Posted: February 13th, 2007 at 12:55am By: Janet Conner
We all want answers. We want to know what we should do, where our careers are going, what's the best school, who we should be with, how we can heal our health issues ... the list is endless. We wish we could peek into the future and see how everything is going to come out. We're all on the hunt for the perfect — aka "safe" — answer.

I am no different. I want my answers, too. That is, I did until my hairdresser knocked that notion out of my head.

I'd been offered a supervisor's job at CNN Headline News, a job for which I had few apparent qualifications. I was excited and scared. I was excited to be part of an experiment. (This was just 18 months after the birth of CNN.) But I was also scared to take it and possibly fail.
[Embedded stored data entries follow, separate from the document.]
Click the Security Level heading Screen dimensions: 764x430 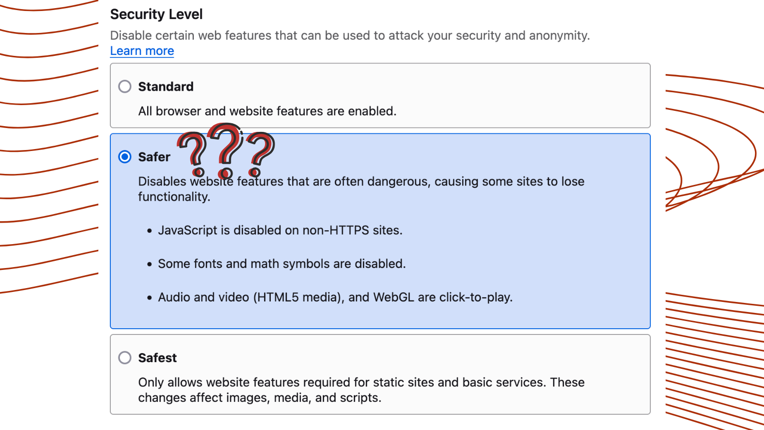coord(156,14)
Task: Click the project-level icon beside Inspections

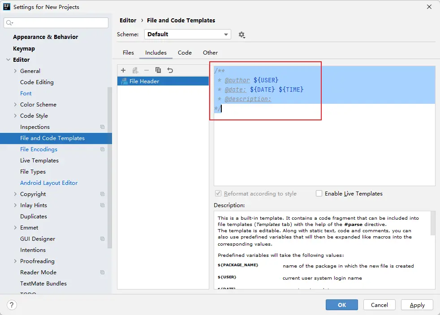Action: click(x=102, y=127)
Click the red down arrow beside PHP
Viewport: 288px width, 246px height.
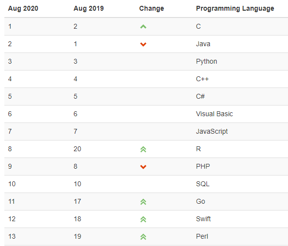tap(143, 167)
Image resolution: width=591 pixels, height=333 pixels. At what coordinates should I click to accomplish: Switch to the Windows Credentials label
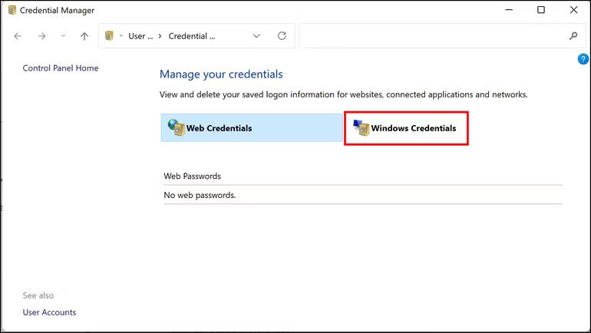pyautogui.click(x=413, y=128)
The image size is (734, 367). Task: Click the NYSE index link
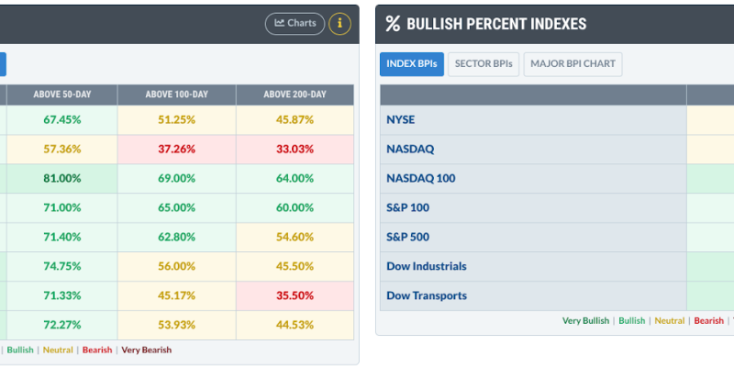click(400, 120)
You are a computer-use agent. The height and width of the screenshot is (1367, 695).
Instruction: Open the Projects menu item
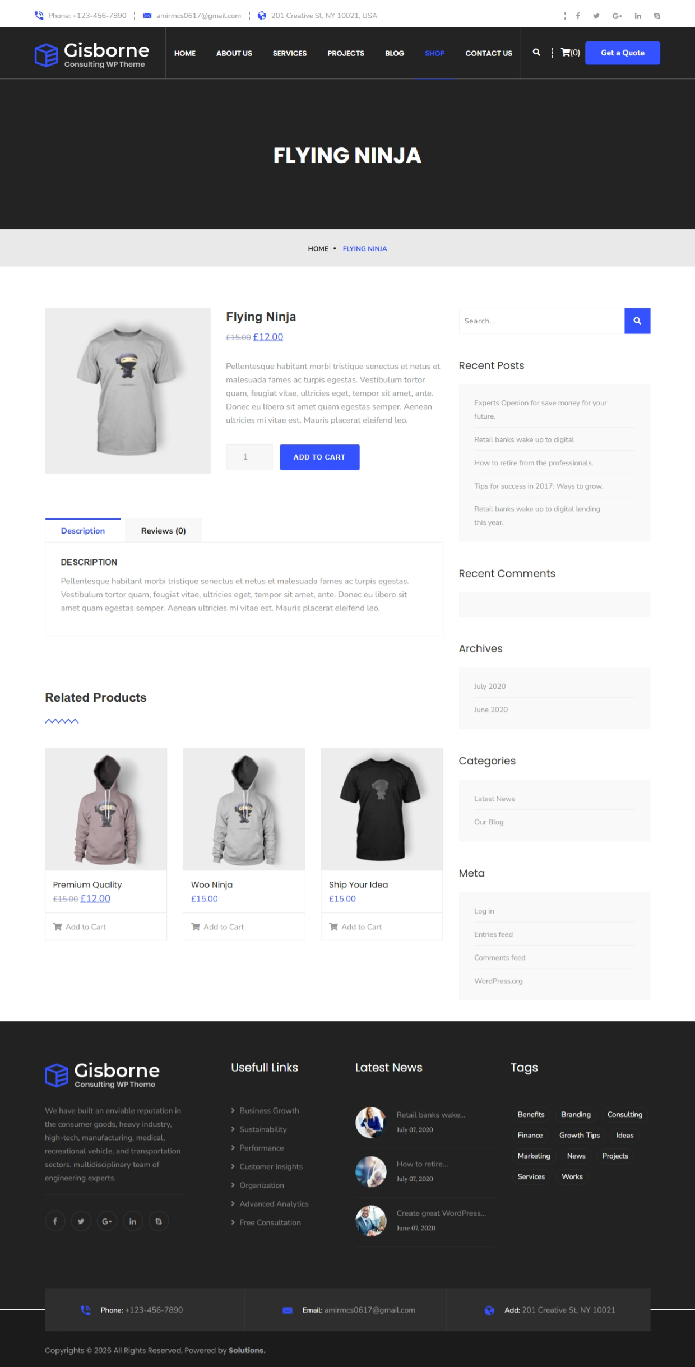coord(346,53)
I was equally afraid not to take it and lose the chance to step out of an orderly but unexciting teaching career — a chance I was fairly certain would not come twice.

I handled this momentous decision the same way you undoubtedly do: I fretted. I worried. I tossed. I turned. And I talked. I talked to anyone who would listen. I kept hoping someone would have the answer: Yes. No. Good. Bad. Take it. Let it go. Jump in. Stay where you are. I wanted somebody — anybody — to give me the right answer.
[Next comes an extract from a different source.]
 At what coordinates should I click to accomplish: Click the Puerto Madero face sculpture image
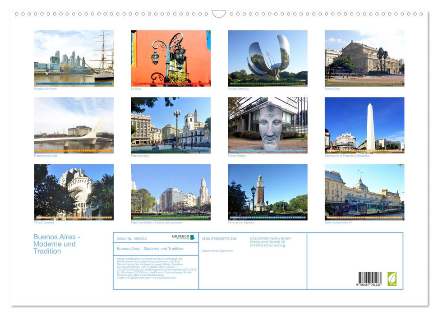point(267,125)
I had promised to call the VP at CNN with my decision on Friday. On Thursday I had a hair appointment. As I settled into her chair, my hairdresser said, "So, what's new with you?" Well, lots. I told her about the opportunity at CNN. I told her about how they found me and the unusual interview. I was told to observe the set for two hours and then tell the VP how I'd handle the job.

I told her the offer was for the same amount of money I was making, so I couldn't make my decision based on money. I told her they wanted me to work second shift, something I'd never done before. I told her I was afraid I might not succeed. I'd never managed a TV crew. Sure, I'd been a principal and I thought there were some parallels, but I'd be responsible for hiring and supervising people running equipment I'd never even touched.

"I need to give them an answer tomorrow," I told her, "and I don't know what to do. I just wish I knew how things were going to come out. If I knew that, I could make a decision."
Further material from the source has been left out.